No Great Depression, Run The Table.

GeographyDude

Gone Fishin'
And by 'Run The Table,' I mean a very optimistic wank in which things go exceptionally well. For starters, cure progeria by 1965.

Okay, so how is the great depression sidestepped and where do things go from there?
 

B-29_Bomber

Banned
The biggest PoD is avoid WWI. Without WWI and US involvement the US wouldn't be suffering from overproduction, industrially and Agriculturally.

But with a PoD after WWI, all you can really do is make the depression less devastating. The US was going to have a downturn. By 1929 the only thing propping up the economy at this point was speculation on Wall Street.
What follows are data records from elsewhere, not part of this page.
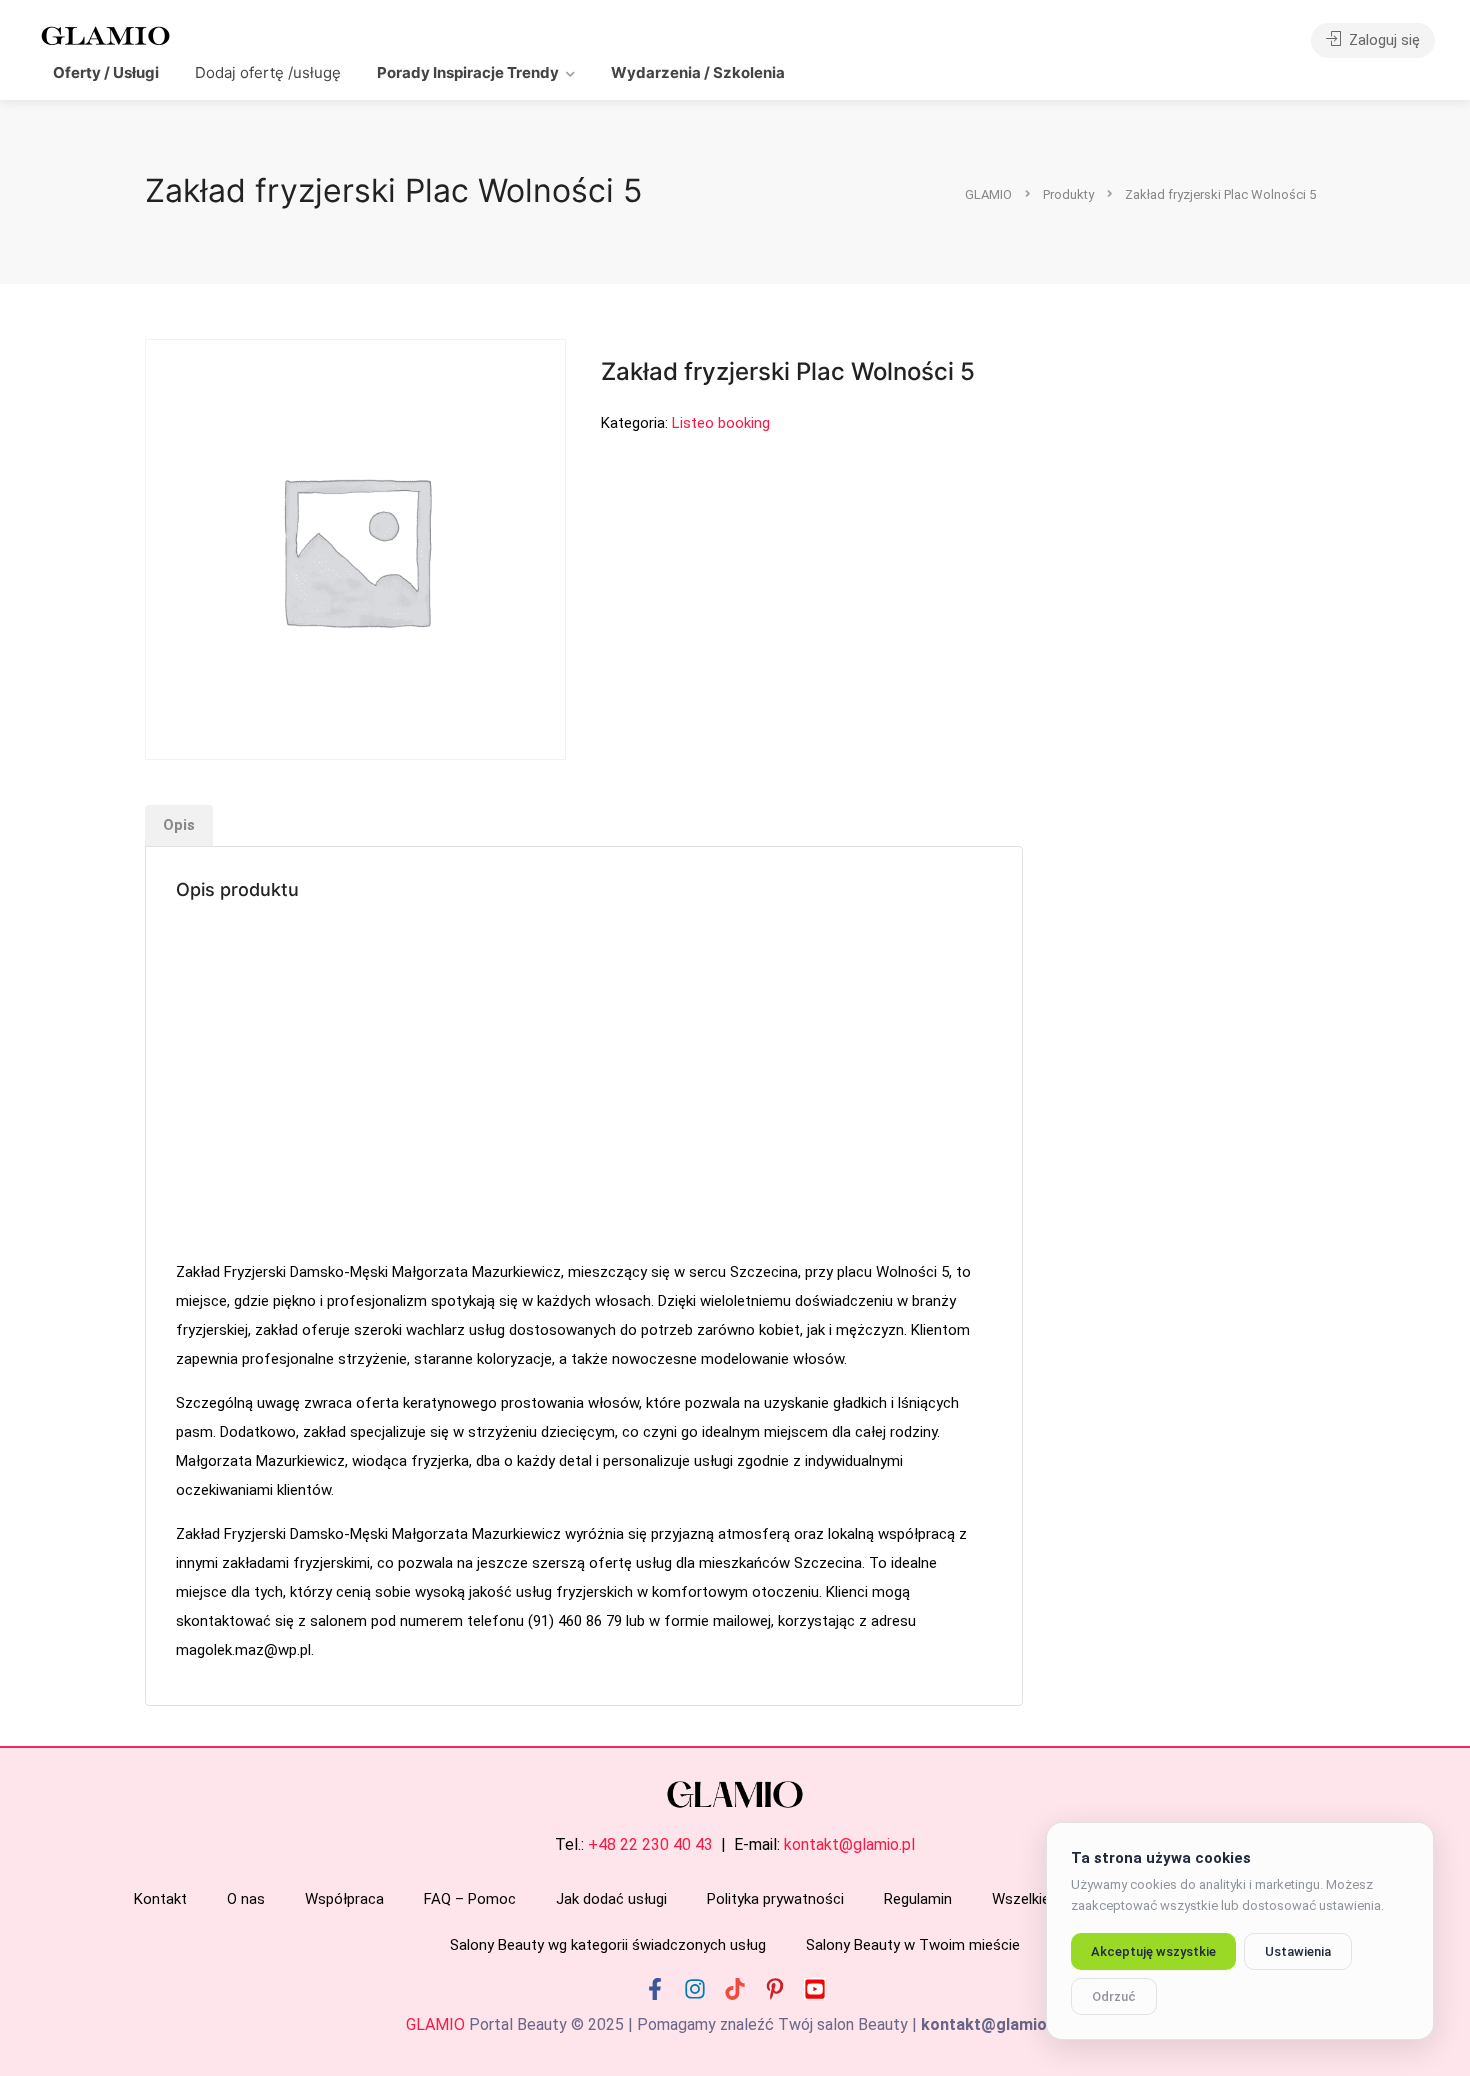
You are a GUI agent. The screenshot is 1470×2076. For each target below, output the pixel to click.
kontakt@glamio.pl (849, 1844)
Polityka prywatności (775, 1899)
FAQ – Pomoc (470, 1899)
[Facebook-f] (655, 1989)
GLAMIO (435, 2024)
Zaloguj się (1382, 40)
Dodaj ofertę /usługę (268, 72)
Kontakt (160, 1899)
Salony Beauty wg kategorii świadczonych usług (608, 1945)
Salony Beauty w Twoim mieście (913, 1945)
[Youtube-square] (815, 1989)
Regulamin (918, 1899)
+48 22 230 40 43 (650, 1844)
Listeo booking (721, 423)
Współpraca (344, 1899)
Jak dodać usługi (611, 1899)
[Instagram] (695, 1989)
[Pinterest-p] (775, 1989)
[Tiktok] (735, 1989)
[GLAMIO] (104, 34)
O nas (246, 1899)
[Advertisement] (584, 1083)
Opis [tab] (179, 825)
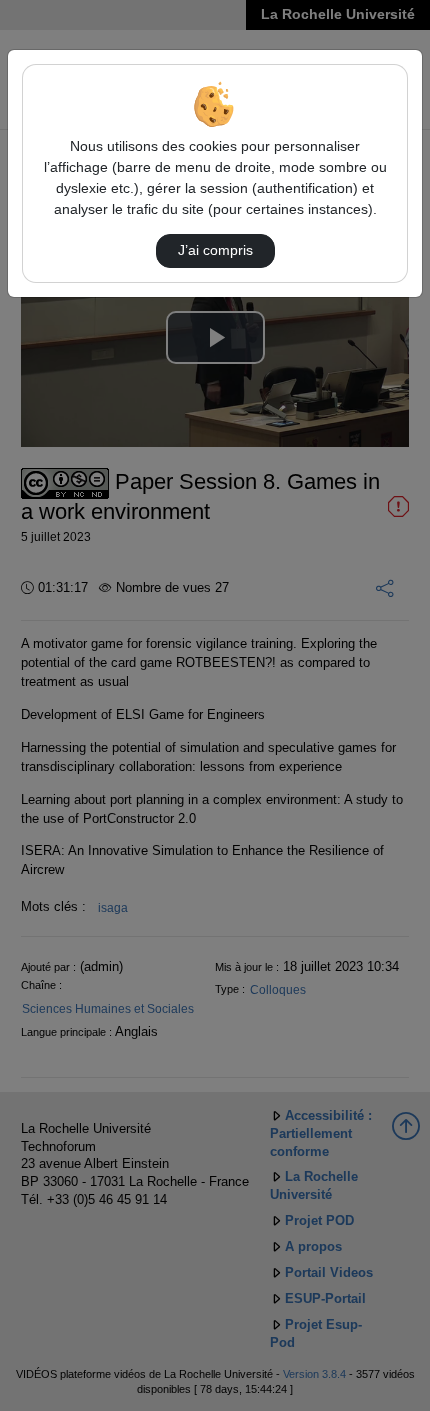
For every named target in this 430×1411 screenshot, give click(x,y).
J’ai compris (215, 250)
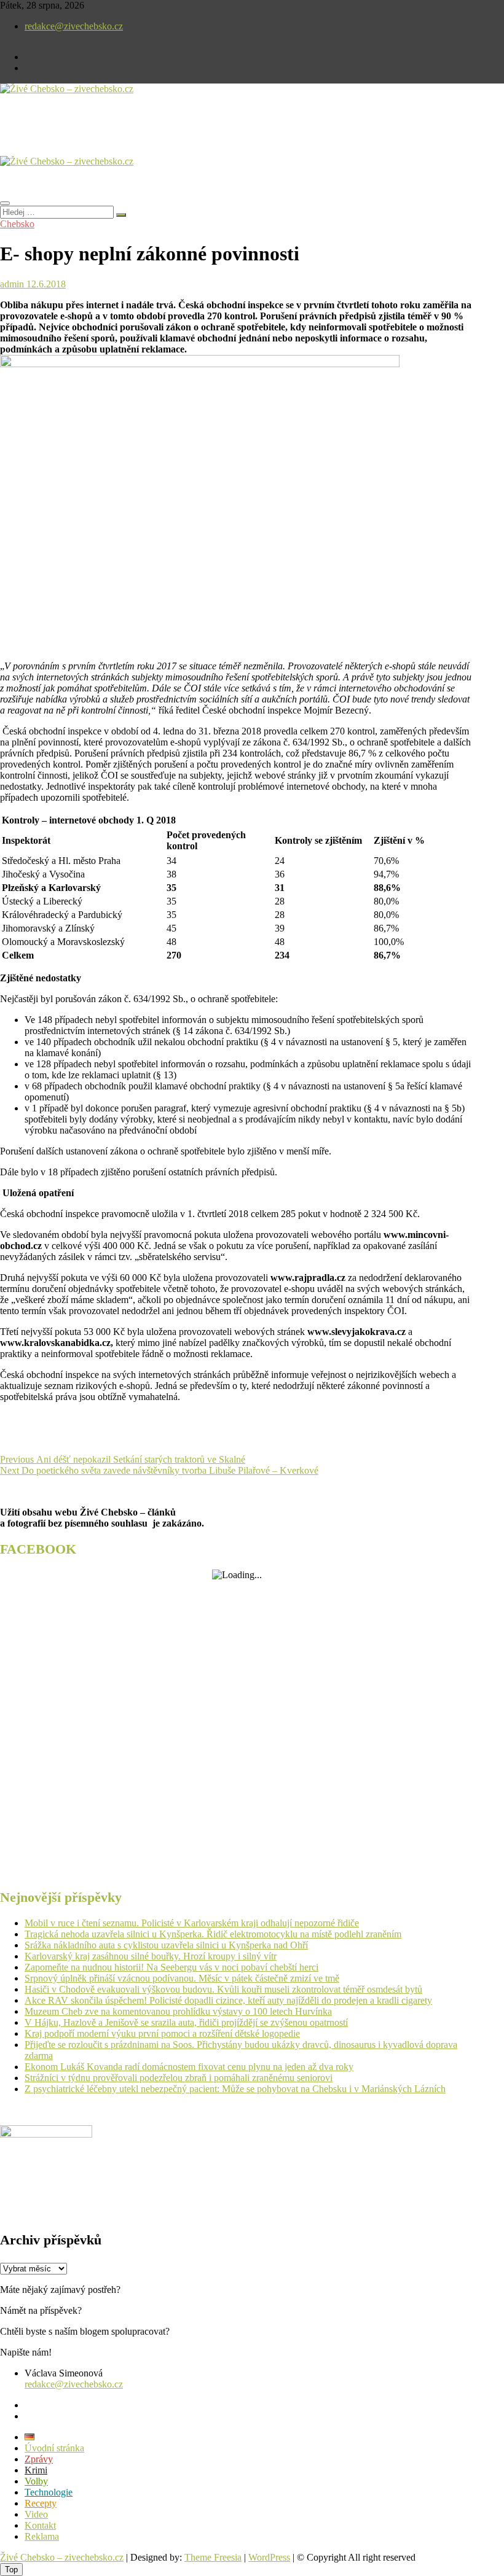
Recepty (41, 2503)
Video (36, 2514)
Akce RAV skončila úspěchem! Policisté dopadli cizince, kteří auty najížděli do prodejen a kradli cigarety (228, 2000)
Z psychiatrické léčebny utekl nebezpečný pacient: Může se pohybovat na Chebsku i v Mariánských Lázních (235, 2089)
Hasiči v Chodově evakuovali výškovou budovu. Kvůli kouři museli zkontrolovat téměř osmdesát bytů (223, 1989)
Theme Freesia (213, 2557)
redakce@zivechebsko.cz (74, 26)
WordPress (269, 2557)
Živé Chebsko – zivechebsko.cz (62, 2557)
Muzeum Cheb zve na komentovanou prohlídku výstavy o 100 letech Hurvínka (178, 2011)
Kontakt (40, 2525)
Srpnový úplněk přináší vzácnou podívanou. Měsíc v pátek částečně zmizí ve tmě (182, 1978)
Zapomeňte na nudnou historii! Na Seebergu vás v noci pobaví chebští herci (171, 1967)
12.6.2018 (45, 284)
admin (12, 284)
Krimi (36, 2470)
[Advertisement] (144, 135)
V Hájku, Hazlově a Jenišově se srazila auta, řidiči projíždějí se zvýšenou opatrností (186, 2022)
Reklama (42, 2536)
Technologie (49, 2492)
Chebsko (17, 224)
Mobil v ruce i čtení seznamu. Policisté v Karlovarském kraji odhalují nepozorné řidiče (192, 1923)
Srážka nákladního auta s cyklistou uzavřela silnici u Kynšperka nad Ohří (166, 1945)
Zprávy (39, 2459)
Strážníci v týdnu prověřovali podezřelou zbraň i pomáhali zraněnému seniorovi (179, 2077)
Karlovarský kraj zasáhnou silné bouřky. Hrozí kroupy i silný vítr (151, 1956)
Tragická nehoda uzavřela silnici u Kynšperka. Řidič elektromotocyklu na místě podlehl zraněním (213, 1934)
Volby (36, 2481)
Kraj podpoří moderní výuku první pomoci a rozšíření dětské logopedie (162, 2033)
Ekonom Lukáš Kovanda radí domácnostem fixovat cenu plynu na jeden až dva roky (189, 2066)
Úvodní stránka (54, 2448)
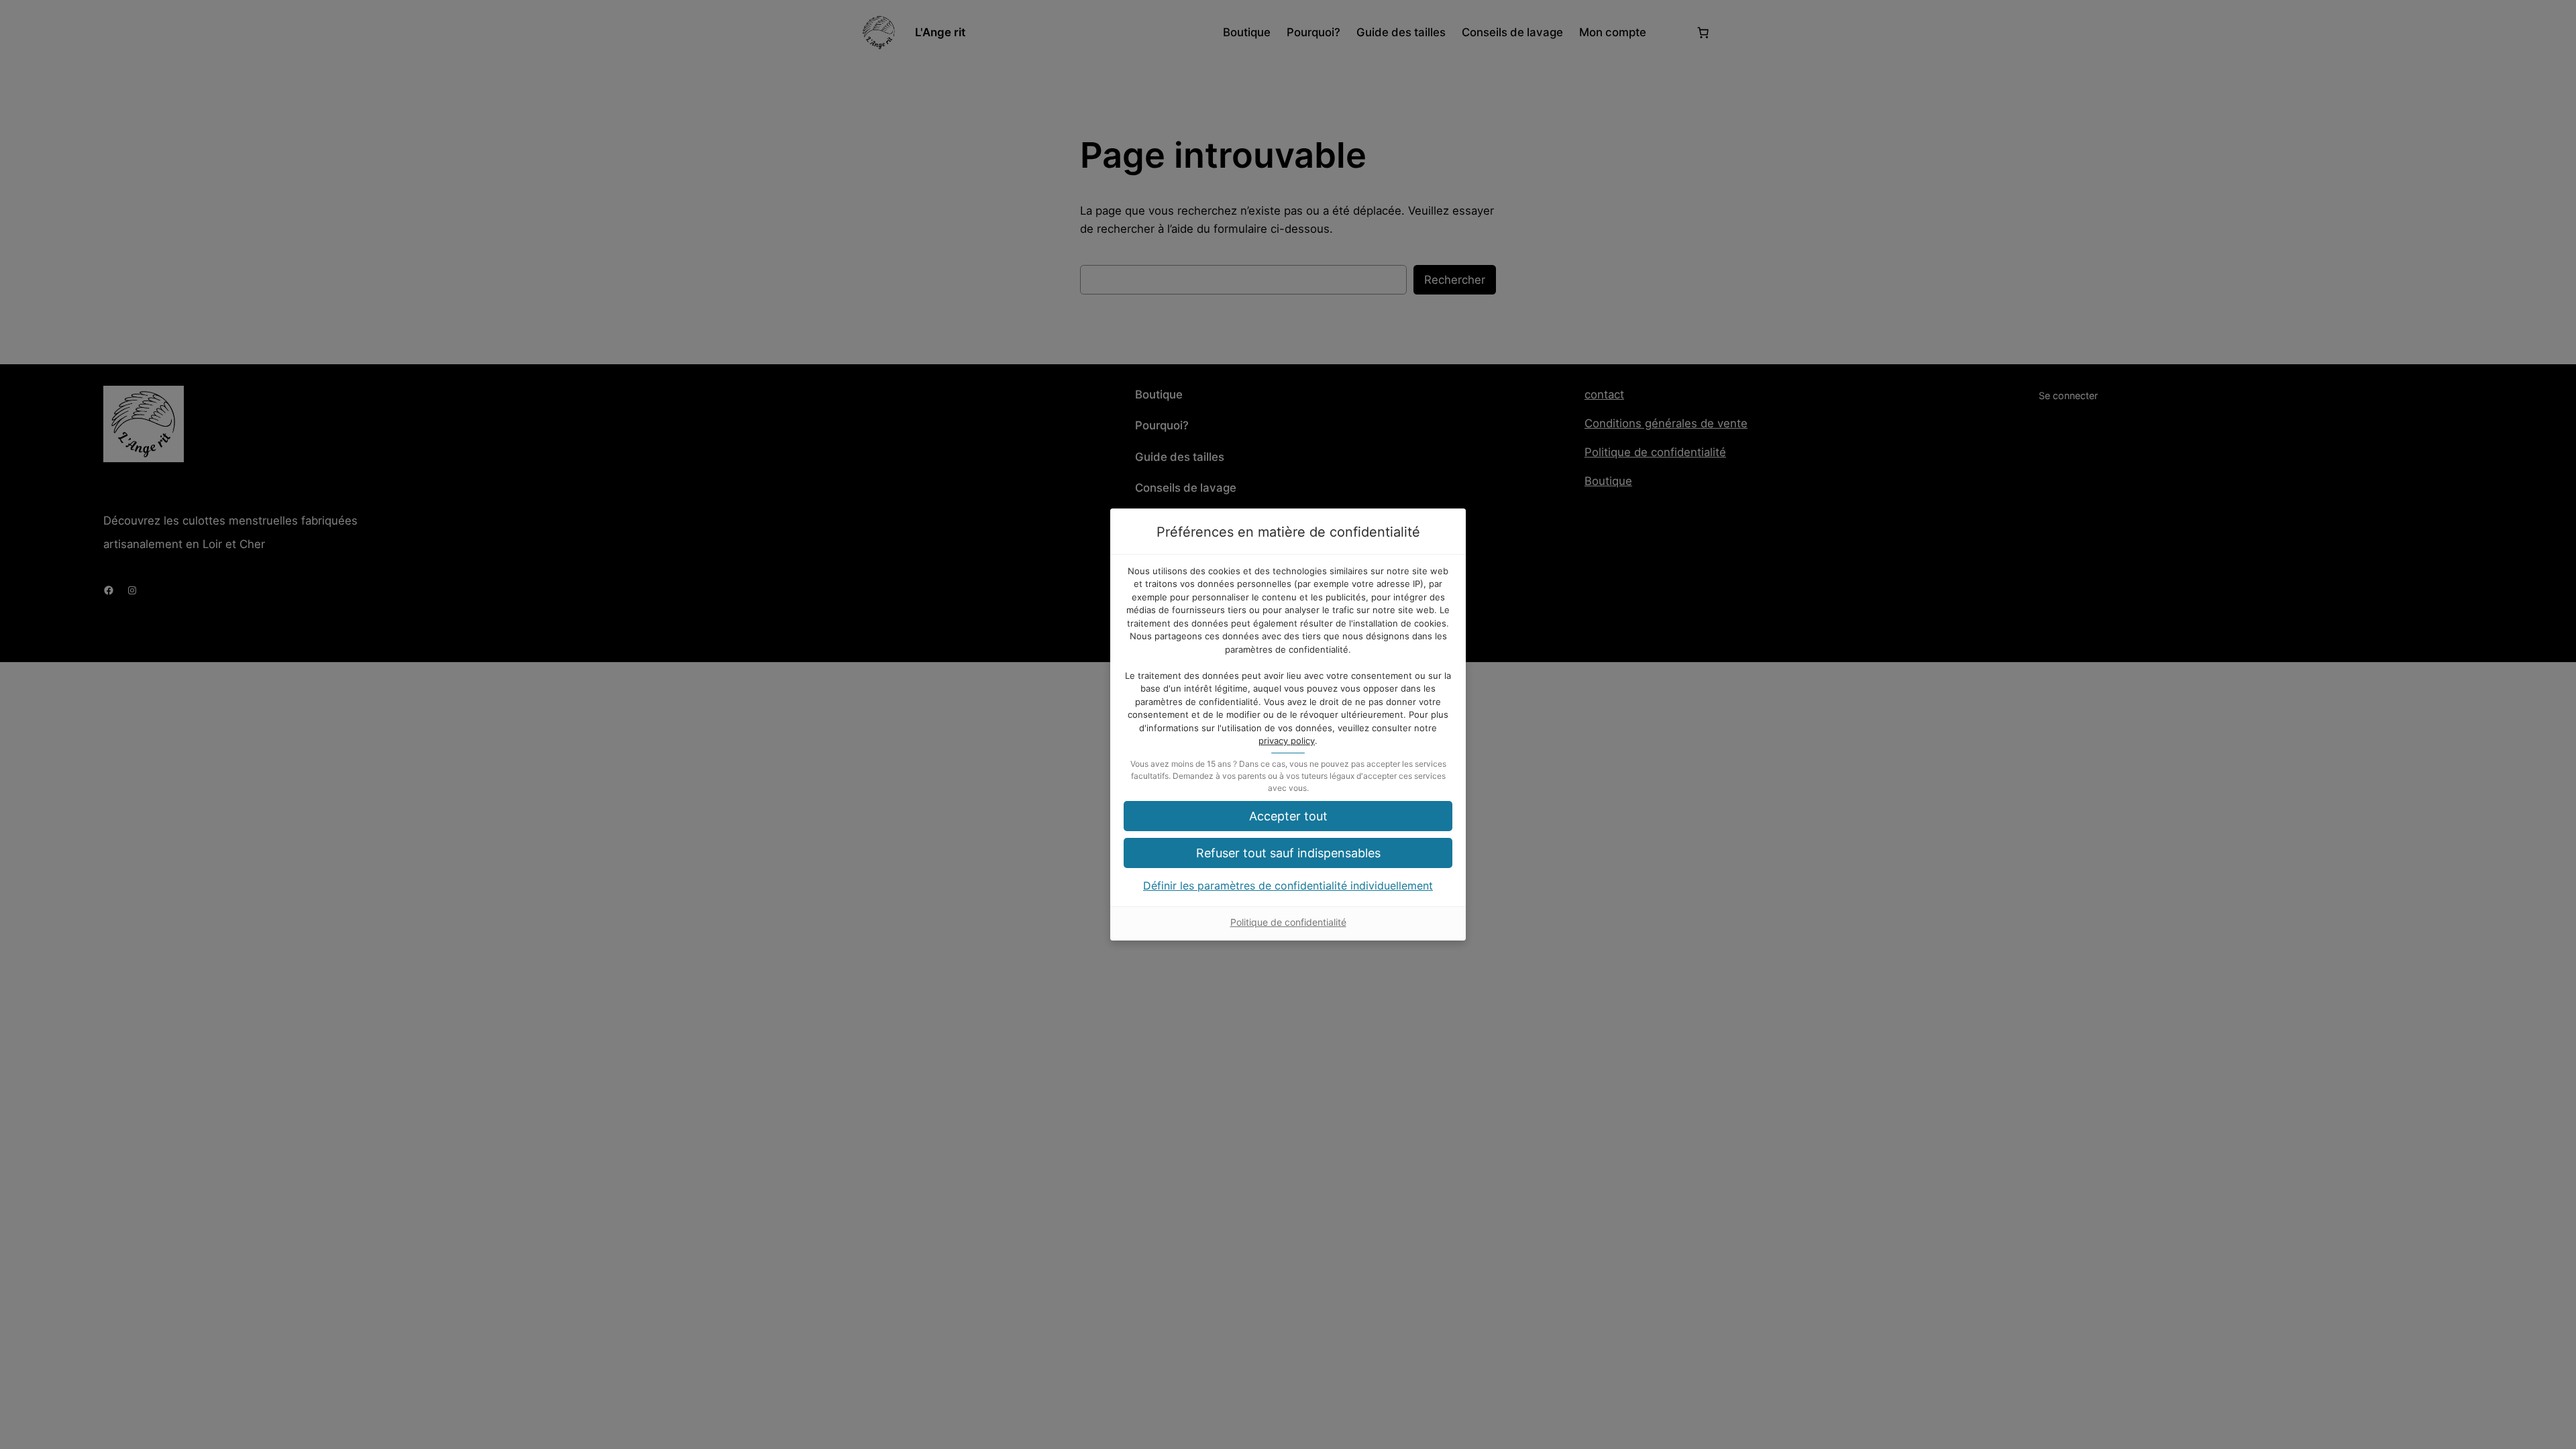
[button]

Once that goes, there goes the neighborhood.
 

GeographyDude

Gone Fishin'
I think I'd like to have POD(s) starting 1919. You still have the same disastrous Treaty of Versailles, but over time it's modified.

And the waves of influenza pandemic in 1918-19 highly motivates medical research.
 
Have the U.S. forgive British & French war debt?

And what about even bigger spending by a Democratic PotUS in '32-40?
 

GeographyDude

Gone Fishin'
And look at the potential upside! The rise of the Nazi party needed both the Treaty of Versailles and the Great Depression, as well as quite a bit of 'good' luck along the way. If the depression is a smaller blip and more quickly recovered from, this small little dopesville party with a bellicose leader never comes within a country mile of gaining real political power. And in various dystopian timelines where it does, people are likely to call ASB.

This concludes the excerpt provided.